Nothing other than the lines from the one containing "跳到主文 (13, 68)" through the last line of the data below should be output, each reproduced exactly.

- - -

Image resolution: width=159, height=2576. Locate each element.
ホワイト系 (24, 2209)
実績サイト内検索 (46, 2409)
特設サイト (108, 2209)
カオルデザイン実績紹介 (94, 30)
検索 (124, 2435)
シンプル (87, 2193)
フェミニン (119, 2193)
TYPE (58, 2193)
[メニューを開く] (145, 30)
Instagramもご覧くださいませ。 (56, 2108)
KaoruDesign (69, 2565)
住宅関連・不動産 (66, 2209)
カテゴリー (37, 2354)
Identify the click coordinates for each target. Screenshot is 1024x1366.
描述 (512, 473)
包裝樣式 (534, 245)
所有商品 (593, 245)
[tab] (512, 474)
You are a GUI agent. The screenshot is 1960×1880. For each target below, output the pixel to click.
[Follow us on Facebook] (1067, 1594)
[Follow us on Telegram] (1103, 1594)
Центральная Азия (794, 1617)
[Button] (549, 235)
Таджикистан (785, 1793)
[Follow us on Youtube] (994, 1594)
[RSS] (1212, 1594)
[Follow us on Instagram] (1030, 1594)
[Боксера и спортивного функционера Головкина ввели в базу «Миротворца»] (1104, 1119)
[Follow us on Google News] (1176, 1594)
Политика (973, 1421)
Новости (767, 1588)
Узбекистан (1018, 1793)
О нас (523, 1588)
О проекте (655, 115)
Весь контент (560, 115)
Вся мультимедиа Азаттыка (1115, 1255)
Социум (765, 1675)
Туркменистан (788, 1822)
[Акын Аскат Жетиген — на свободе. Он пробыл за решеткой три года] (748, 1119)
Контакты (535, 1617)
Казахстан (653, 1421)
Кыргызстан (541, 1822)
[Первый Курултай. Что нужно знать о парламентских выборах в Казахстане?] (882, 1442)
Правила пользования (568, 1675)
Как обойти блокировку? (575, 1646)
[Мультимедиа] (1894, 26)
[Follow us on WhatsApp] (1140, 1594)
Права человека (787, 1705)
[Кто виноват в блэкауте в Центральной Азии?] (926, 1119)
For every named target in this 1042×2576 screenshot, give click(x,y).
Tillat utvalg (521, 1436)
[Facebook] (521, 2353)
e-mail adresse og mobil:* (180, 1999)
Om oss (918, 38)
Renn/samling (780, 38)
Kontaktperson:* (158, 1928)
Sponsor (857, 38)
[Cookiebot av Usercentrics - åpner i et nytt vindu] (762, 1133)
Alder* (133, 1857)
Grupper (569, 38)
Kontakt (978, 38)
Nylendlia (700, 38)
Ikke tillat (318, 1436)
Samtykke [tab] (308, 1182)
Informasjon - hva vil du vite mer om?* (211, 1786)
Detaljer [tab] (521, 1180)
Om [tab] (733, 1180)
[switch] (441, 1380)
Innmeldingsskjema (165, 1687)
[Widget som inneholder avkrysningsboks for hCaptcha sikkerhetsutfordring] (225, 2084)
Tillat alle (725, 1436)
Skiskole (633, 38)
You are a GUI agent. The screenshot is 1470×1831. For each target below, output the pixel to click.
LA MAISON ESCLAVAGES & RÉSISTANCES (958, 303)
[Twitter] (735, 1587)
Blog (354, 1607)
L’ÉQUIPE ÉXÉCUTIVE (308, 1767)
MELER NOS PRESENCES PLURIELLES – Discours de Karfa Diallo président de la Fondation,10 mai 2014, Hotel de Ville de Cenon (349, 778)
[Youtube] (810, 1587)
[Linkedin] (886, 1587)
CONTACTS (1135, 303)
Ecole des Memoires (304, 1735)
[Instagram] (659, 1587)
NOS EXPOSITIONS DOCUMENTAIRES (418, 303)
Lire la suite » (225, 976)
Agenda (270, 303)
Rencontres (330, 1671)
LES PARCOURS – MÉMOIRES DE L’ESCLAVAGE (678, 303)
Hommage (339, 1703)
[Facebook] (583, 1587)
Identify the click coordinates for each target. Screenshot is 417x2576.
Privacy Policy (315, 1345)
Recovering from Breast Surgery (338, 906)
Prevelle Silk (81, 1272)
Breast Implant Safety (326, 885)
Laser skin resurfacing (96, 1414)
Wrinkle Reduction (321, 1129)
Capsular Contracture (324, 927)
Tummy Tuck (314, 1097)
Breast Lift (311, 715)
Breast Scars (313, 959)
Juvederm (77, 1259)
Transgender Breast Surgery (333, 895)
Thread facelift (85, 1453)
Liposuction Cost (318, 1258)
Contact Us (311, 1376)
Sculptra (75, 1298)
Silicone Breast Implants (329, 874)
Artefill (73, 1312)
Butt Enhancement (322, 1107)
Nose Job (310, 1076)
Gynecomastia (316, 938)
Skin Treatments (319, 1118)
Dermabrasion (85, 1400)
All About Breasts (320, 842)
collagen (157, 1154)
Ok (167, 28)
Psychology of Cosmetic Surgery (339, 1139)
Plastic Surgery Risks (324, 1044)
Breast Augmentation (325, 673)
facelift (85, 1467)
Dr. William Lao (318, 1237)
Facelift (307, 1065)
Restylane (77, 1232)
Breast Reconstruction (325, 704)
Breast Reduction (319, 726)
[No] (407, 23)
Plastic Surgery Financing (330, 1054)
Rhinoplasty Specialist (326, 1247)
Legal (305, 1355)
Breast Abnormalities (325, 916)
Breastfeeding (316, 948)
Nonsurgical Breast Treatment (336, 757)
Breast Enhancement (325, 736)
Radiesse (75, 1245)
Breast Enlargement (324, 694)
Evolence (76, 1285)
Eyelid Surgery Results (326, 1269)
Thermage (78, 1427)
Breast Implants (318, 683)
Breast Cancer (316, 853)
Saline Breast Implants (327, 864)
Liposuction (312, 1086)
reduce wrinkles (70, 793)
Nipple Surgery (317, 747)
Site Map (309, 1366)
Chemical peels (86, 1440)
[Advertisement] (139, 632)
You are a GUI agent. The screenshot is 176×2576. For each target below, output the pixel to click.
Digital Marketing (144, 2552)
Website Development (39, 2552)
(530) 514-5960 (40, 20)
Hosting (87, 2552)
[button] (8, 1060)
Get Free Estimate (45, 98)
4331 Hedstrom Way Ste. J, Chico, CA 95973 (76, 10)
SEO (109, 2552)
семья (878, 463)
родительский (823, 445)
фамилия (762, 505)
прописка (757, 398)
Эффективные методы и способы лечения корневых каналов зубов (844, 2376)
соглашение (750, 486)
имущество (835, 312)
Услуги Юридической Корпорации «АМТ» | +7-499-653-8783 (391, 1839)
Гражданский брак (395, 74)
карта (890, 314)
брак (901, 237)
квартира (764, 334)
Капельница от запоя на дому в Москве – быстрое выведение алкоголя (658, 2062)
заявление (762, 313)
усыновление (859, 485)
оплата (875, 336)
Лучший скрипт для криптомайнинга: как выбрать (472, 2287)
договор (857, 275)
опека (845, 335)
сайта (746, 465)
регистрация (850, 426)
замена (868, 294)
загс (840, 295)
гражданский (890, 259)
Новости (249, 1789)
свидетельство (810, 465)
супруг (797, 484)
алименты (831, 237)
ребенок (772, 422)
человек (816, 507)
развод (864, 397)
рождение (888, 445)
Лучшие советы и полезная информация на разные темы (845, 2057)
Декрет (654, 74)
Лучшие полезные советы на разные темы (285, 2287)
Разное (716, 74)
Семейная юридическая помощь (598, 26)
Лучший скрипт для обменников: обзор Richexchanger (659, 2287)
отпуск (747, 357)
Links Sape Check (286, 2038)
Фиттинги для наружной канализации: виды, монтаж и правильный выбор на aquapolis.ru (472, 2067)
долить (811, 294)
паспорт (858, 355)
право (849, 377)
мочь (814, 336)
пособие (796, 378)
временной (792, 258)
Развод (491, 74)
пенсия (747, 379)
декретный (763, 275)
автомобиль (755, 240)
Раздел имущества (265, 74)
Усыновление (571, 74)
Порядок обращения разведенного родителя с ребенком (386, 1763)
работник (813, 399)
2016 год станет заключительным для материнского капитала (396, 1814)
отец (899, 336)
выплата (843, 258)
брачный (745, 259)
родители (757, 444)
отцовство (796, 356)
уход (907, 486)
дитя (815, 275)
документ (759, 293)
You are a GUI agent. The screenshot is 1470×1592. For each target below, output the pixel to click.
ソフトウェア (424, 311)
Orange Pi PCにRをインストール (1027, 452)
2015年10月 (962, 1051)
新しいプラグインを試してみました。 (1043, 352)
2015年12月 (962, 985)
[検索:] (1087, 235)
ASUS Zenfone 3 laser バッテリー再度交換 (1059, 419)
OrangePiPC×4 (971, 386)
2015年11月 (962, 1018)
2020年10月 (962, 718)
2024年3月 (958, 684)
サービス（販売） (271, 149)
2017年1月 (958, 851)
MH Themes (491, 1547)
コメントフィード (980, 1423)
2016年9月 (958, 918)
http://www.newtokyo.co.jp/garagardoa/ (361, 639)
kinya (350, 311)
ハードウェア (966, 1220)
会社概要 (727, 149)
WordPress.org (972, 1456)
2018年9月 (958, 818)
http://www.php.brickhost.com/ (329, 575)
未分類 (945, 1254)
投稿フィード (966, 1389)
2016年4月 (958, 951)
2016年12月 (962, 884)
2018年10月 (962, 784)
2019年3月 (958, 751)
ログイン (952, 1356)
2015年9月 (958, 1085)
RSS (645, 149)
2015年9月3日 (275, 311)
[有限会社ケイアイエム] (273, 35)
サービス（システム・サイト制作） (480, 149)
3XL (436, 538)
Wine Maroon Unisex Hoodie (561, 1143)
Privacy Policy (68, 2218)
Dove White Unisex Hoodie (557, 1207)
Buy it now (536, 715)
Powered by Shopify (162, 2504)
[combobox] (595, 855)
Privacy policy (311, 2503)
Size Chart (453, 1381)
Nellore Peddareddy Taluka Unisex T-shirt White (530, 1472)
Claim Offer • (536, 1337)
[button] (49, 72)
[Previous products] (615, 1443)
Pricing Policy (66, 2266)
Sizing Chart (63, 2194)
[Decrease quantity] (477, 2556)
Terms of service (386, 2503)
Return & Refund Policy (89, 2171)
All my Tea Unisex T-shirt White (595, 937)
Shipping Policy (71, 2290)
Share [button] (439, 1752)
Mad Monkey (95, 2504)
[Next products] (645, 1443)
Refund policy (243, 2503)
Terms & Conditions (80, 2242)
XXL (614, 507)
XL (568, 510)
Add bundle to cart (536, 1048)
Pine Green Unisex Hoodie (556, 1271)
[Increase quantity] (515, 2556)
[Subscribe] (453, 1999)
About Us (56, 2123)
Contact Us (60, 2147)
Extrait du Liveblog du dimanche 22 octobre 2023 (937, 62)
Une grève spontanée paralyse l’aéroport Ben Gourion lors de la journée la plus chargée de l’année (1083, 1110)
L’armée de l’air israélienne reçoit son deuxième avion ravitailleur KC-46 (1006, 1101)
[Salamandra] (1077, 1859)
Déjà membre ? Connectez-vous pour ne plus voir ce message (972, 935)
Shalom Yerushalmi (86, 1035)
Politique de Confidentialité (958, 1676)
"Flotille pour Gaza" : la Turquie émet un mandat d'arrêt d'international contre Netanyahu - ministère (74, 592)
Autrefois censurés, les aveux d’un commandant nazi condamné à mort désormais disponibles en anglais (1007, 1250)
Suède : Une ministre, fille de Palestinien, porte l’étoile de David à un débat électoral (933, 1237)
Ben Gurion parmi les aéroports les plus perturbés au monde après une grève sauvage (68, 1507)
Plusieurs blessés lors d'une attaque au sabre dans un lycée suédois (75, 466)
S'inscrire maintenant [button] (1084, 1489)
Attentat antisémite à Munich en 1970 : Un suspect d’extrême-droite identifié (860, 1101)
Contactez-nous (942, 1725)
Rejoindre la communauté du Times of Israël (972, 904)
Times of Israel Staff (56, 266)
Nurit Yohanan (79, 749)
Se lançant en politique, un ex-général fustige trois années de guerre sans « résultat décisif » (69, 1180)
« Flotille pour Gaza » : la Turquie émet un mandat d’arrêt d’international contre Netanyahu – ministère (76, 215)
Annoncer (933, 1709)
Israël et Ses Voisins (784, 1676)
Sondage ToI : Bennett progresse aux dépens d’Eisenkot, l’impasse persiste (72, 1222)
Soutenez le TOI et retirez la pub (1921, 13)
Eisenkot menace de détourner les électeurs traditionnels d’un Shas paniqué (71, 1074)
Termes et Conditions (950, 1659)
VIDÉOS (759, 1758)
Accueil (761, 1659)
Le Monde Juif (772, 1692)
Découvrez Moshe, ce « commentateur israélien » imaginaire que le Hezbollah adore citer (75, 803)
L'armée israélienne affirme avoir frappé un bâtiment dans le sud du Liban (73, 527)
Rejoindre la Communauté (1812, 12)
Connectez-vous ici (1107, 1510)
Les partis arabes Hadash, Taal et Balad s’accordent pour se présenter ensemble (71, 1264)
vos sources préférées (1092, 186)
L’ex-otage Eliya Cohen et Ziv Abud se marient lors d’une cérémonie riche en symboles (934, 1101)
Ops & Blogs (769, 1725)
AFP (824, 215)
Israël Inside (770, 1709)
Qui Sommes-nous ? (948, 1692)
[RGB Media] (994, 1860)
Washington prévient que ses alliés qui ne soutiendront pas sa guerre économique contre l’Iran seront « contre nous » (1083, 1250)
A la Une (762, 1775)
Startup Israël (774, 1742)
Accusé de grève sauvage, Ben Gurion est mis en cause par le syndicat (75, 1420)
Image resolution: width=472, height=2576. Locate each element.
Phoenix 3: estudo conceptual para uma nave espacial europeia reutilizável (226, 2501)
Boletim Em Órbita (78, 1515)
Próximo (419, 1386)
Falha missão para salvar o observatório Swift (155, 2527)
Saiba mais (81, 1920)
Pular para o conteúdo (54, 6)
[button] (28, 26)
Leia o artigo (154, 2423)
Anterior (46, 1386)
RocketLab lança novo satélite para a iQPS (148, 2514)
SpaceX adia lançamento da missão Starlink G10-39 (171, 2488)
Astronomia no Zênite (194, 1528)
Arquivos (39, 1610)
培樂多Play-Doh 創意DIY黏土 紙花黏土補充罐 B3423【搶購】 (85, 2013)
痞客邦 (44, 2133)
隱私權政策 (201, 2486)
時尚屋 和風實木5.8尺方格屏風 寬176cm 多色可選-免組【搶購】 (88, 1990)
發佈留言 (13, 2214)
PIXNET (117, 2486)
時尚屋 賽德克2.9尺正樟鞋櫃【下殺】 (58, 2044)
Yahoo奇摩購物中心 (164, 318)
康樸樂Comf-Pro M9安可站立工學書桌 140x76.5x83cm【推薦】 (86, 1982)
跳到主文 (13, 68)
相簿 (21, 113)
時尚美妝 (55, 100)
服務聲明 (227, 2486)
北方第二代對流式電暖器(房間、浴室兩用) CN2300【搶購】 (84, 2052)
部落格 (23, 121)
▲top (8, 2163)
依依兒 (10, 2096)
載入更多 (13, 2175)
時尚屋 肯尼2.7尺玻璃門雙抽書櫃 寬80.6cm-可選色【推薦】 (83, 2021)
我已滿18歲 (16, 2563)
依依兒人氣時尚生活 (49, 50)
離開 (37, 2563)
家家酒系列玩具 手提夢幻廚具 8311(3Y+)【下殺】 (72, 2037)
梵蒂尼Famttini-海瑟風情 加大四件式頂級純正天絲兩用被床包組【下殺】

- - -

RESULT ->
跳到主文 (13, 68)
相簿 (21, 113)
時尚美妝 (55, 100)
服務聲明 (227, 2486)
北方第二代對流式電暖器(房間、浴室兩用) CN2300【搶購】 (84, 2052)
部落格 (23, 121)
▲top (8, 2163)
依依兒 (10, 2096)
載入更多 (13, 2175)
時尚屋 肯尼2.7尺玻璃門雙抽書櫃 寬80.6cm-可選色【推薦】 (83, 2021)
我已滿18歲 (16, 2563)
依依兒人氣時尚生活 (49, 50)
離開 (37, 2563)
家家酒系列玩具 手提夢幻廚具 8311(3Y+)【下殺】 (72, 2037)
梵蒂尼Famttini-海瑟風情 加大四件式頂級純正天絲兩用被床包組【下殺】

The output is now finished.